GEORGE BUTLER: “An IMAX image is a visually splendid photographic image. It’s a startling way to present film. Frank Marshall and I really tried to knock the socks off the audience. The good news about this project is that I lucked out with Disney and everyone associated with the project, including NASA and JPL. We simply picked by good fortune the most successful NASA mission since the Apollo landings on the moon. A thousand things could have gone wrong but we got a brilliantly successful mission.”

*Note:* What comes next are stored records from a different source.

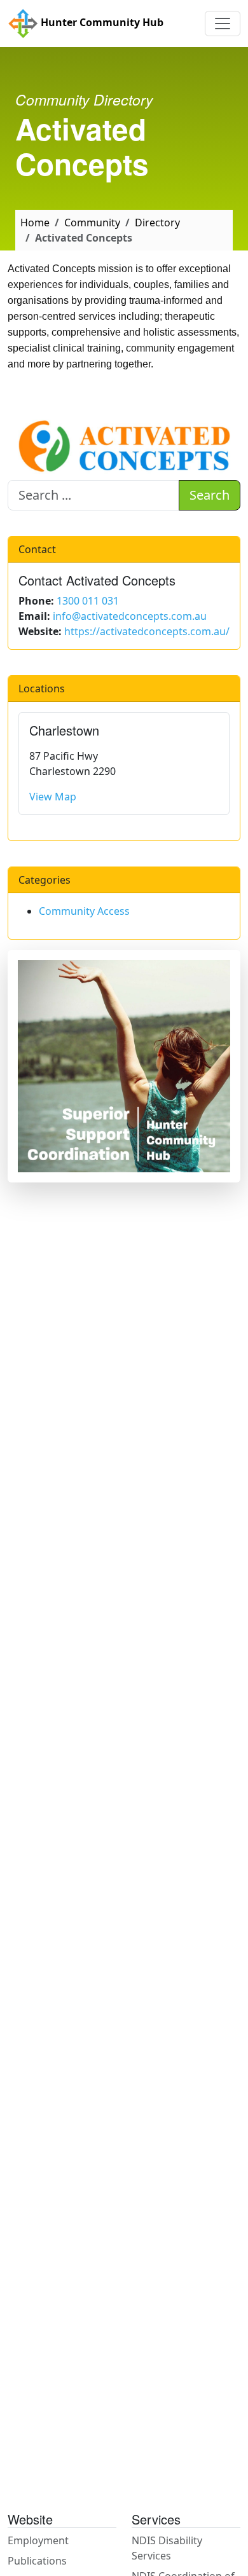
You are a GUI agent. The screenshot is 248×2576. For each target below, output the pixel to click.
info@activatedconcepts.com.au (130, 616)
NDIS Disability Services (167, 2548)
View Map (52, 797)
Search (209, 495)
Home (35, 223)
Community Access (84, 911)
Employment (38, 2540)
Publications (37, 2561)
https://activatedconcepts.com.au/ (147, 631)
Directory (157, 223)
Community (92, 223)
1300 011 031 (88, 601)
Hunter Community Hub (100, 22)
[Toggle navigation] (222, 23)
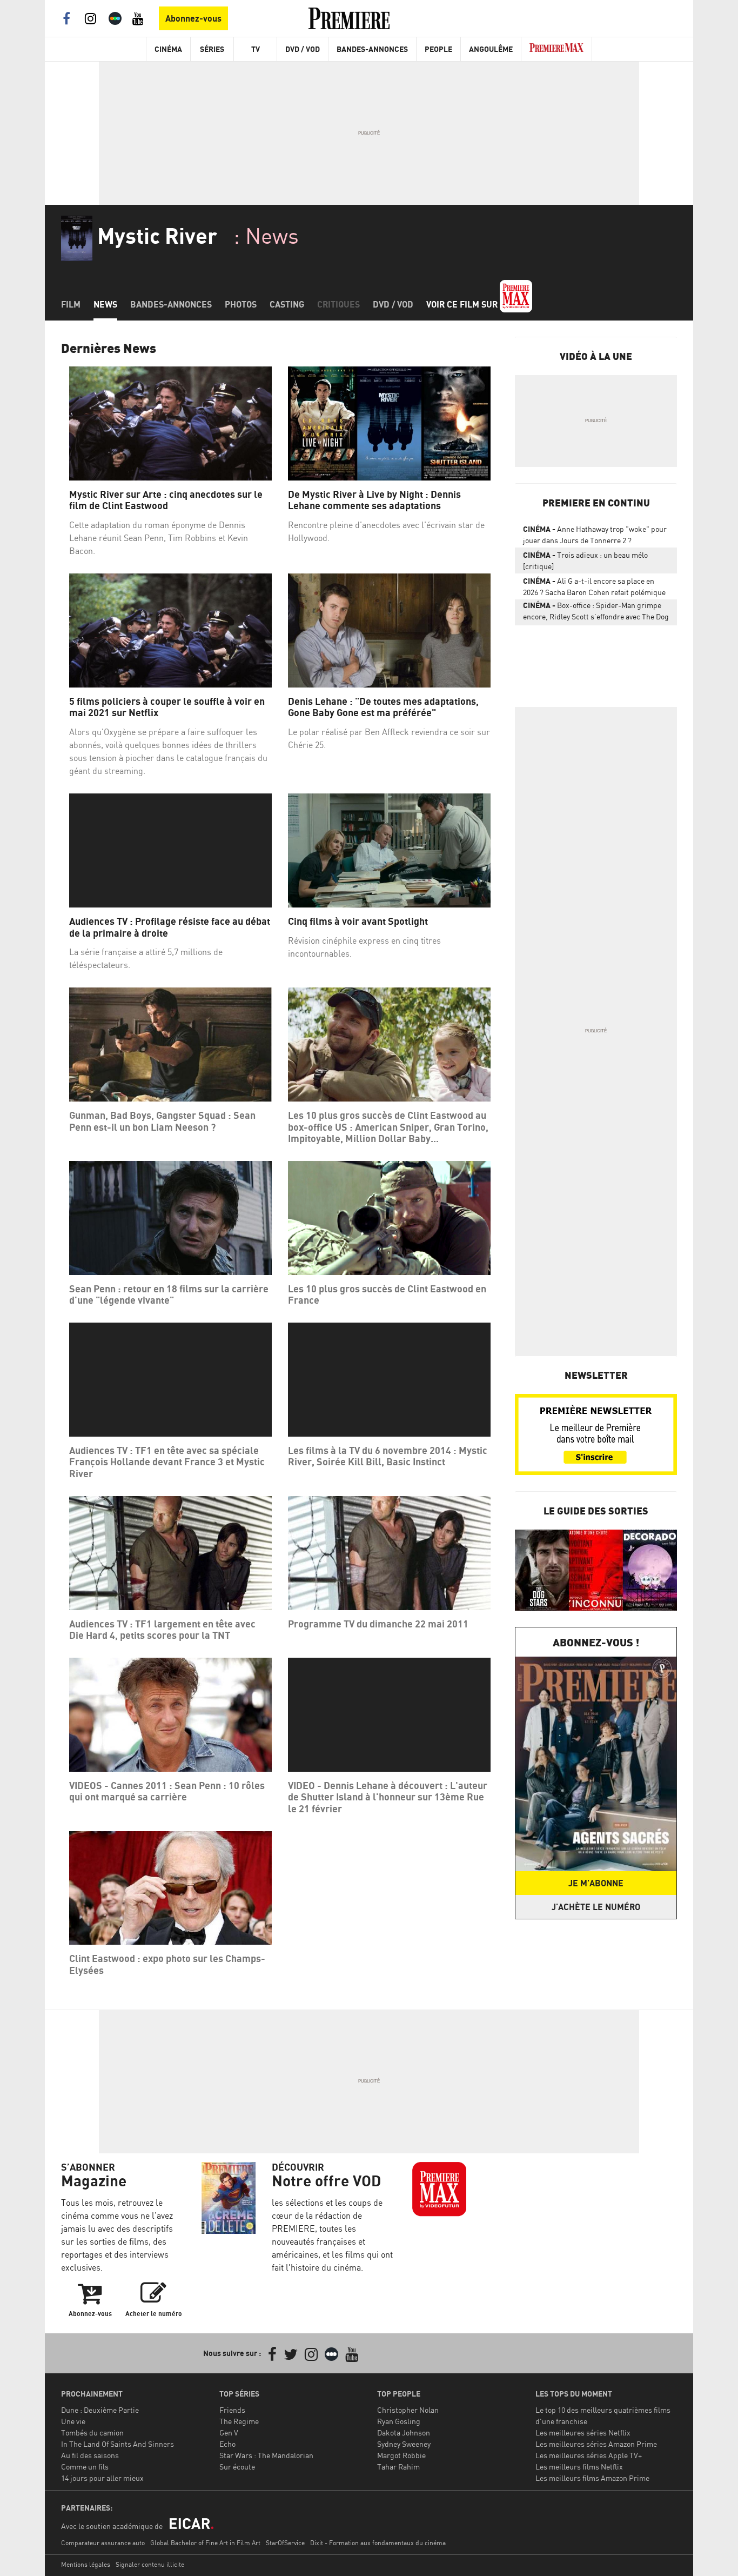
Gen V (228, 2432)
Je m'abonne (595, 1883)
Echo (227, 2443)
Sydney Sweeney (404, 2443)
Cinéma (168, 49)
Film (70, 304)
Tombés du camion (92, 2432)
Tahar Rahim (398, 2466)
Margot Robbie (401, 2455)
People (438, 49)
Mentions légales (85, 2564)
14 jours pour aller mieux (102, 2477)
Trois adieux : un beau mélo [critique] (585, 560)
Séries (212, 49)
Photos (241, 304)
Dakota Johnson (403, 2432)
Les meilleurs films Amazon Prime (592, 2477)
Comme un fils (85, 2466)
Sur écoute (237, 2466)
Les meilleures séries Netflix (582, 2432)
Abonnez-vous (193, 18)
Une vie (73, 2421)
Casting (287, 304)
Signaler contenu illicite (150, 2564)
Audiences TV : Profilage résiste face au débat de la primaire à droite (169, 927)
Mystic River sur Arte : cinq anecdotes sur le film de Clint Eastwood (166, 500)
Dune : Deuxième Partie (100, 2409)
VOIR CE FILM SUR (463, 304)
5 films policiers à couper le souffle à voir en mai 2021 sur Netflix (167, 707)
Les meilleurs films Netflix (579, 2466)
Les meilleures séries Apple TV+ (588, 2455)
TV (255, 49)
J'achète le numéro (596, 1906)
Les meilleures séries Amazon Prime (596, 2443)
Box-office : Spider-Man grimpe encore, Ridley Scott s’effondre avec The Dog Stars (596, 612)
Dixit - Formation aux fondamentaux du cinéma (378, 2543)
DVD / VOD (302, 49)
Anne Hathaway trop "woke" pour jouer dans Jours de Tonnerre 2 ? (595, 534)
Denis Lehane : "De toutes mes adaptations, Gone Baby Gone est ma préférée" (383, 707)
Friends (232, 2409)
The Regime (239, 2421)
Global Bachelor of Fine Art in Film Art (205, 2543)
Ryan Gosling (398, 2421)
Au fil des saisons (90, 2455)
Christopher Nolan (408, 2409)
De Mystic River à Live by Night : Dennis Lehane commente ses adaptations (374, 500)
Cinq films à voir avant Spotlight (358, 921)
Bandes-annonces (171, 304)
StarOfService (285, 2543)
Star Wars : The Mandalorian (266, 2455)
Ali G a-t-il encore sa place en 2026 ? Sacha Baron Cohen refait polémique (594, 586)
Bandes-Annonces (372, 49)
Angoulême (491, 49)
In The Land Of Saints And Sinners (117, 2443)
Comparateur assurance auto (103, 2543)
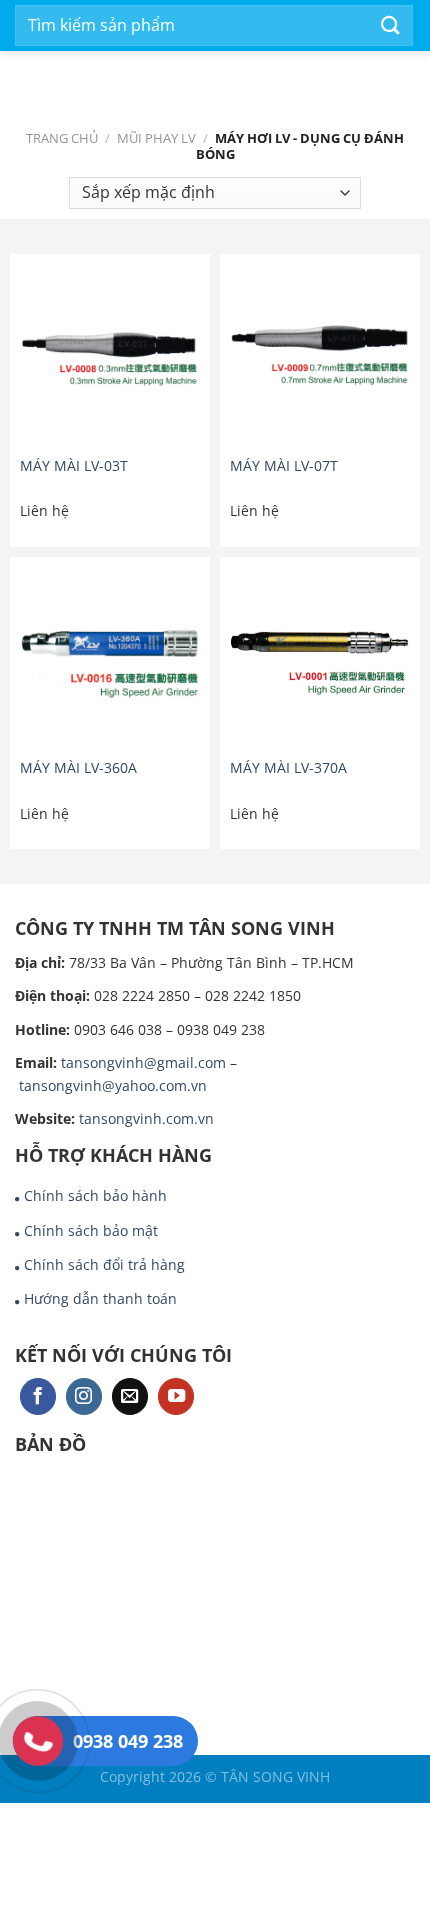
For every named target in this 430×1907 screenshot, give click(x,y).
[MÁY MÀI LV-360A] (110, 657)
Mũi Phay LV (156, 138)
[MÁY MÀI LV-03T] (110, 354)
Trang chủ (62, 138)
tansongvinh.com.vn (146, 1118)
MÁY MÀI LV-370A (288, 768)
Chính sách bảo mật (91, 1230)
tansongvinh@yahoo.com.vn (113, 1085)
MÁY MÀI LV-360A (78, 768)
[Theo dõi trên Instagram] (84, 1396)
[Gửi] (391, 25)
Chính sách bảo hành (95, 1195)
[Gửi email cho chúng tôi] (130, 1396)
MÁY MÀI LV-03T (74, 466)
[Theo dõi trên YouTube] (176, 1396)
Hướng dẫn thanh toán (100, 1298)
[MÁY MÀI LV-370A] (320, 657)
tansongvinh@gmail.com (143, 1062)
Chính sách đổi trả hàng (104, 1264)
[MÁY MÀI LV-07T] (320, 354)
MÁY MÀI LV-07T (284, 466)
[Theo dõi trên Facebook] (38, 1396)
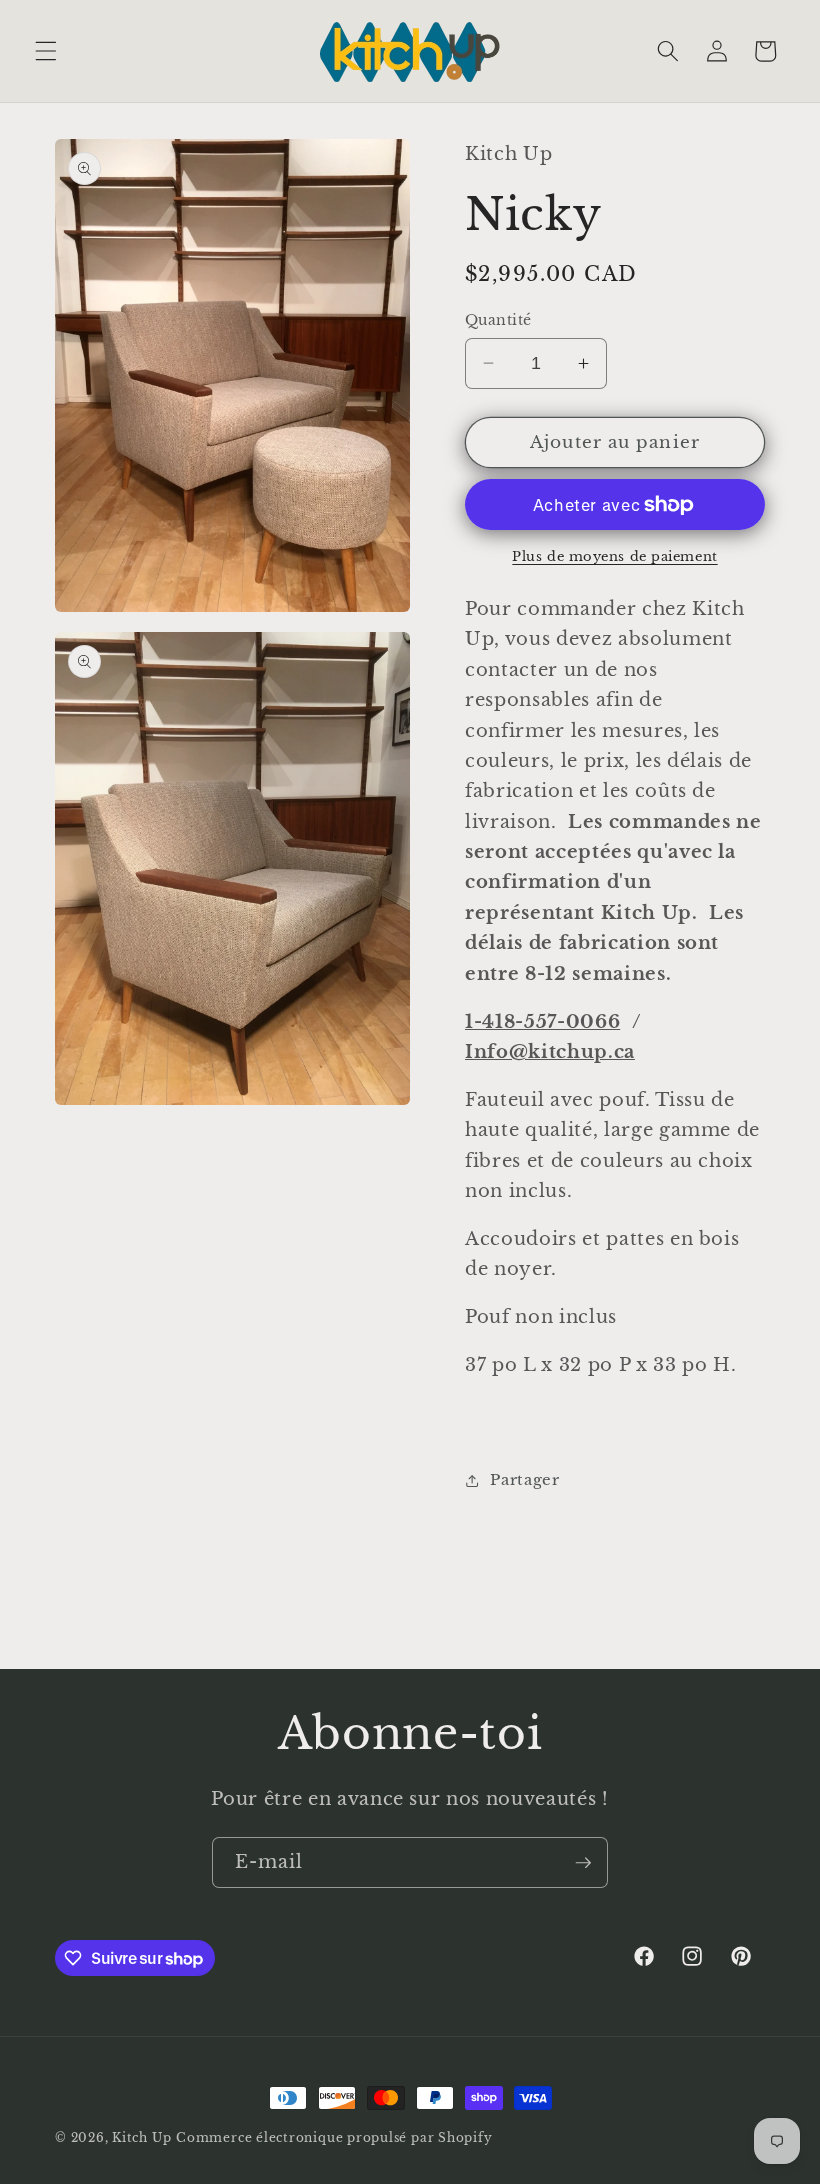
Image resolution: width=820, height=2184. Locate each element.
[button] (46, 51)
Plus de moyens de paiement (614, 556)
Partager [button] (524, 1479)
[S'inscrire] (583, 1863)
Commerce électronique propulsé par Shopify (334, 2137)
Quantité (498, 320)
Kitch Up (141, 2137)
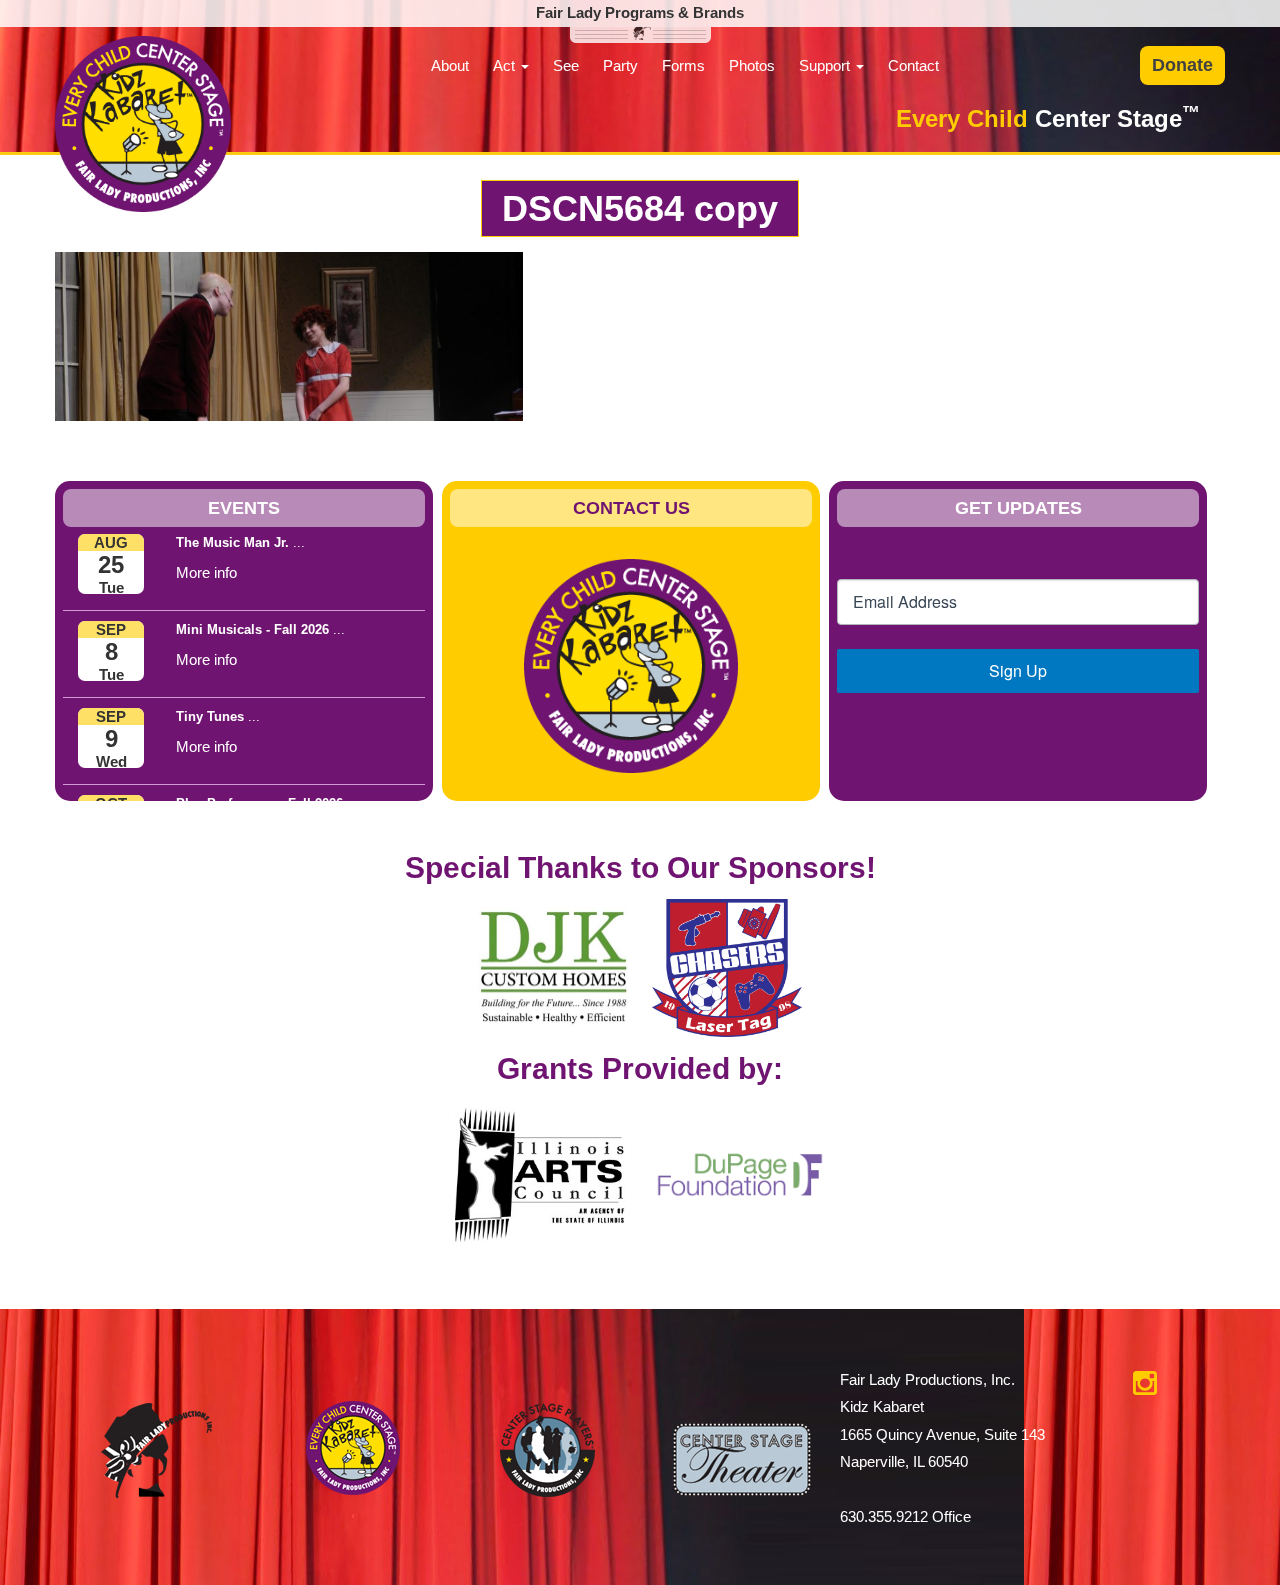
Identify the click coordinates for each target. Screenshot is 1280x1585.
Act (506, 65)
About (450, 65)
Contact (913, 65)
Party (620, 65)
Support (826, 65)
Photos (752, 65)
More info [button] (206, 572)
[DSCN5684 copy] (289, 334)
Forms (683, 65)
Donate (1182, 65)
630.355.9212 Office (905, 1516)
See (566, 65)
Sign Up (1018, 670)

MARSHALL on the fact that he was producing a movie about a mission that could have failed: “That’s where I had to do a lot of smooth talking. If they made it and they were sending back pictures it would be too late, there’s no movie. Let’s say they hadn’t made it, we probably would have spent close to a quarter of our budget. So there were some risks, but it’s a very low budget movie, and they understood that if we didn’t start we couldn’t catch up and it could be this history-making event, which it turned out to be.”
STEVE SQUYRES (Scientist and author of Roving Mars): “There are some shots that’ll just blow you away. Some of these shots actually showing the rover in the terrain on Mars, they’re just breathtaking.”
BUTLER: “My idea was to document how the rovers were conceived and made, and then show how they got to Mars, and show what they did thereafter on Mars itself. That story only changed by virtue of its own success. In other words, we didn’t know how things would go – maybe one rover would work and one rover wouldn’t work. And finally and most important, the scientists publicly said they hoped the rovers would last at least ninety days, and they’re still going strong.”
MARSHALL on the day the rovers landed successfully on Mars: “I was there at JPL, and it’s a moment I’ll never forget. The suspense in the room, the excitement, the nervousness, and then the joy and happiness, and the relief quite frankly, was amazing. And then to have it happen again three weeks later, they were pretty giddy when the second one landed safely. And then the photos just came flooding in, they had no idea [how incredible it would be].”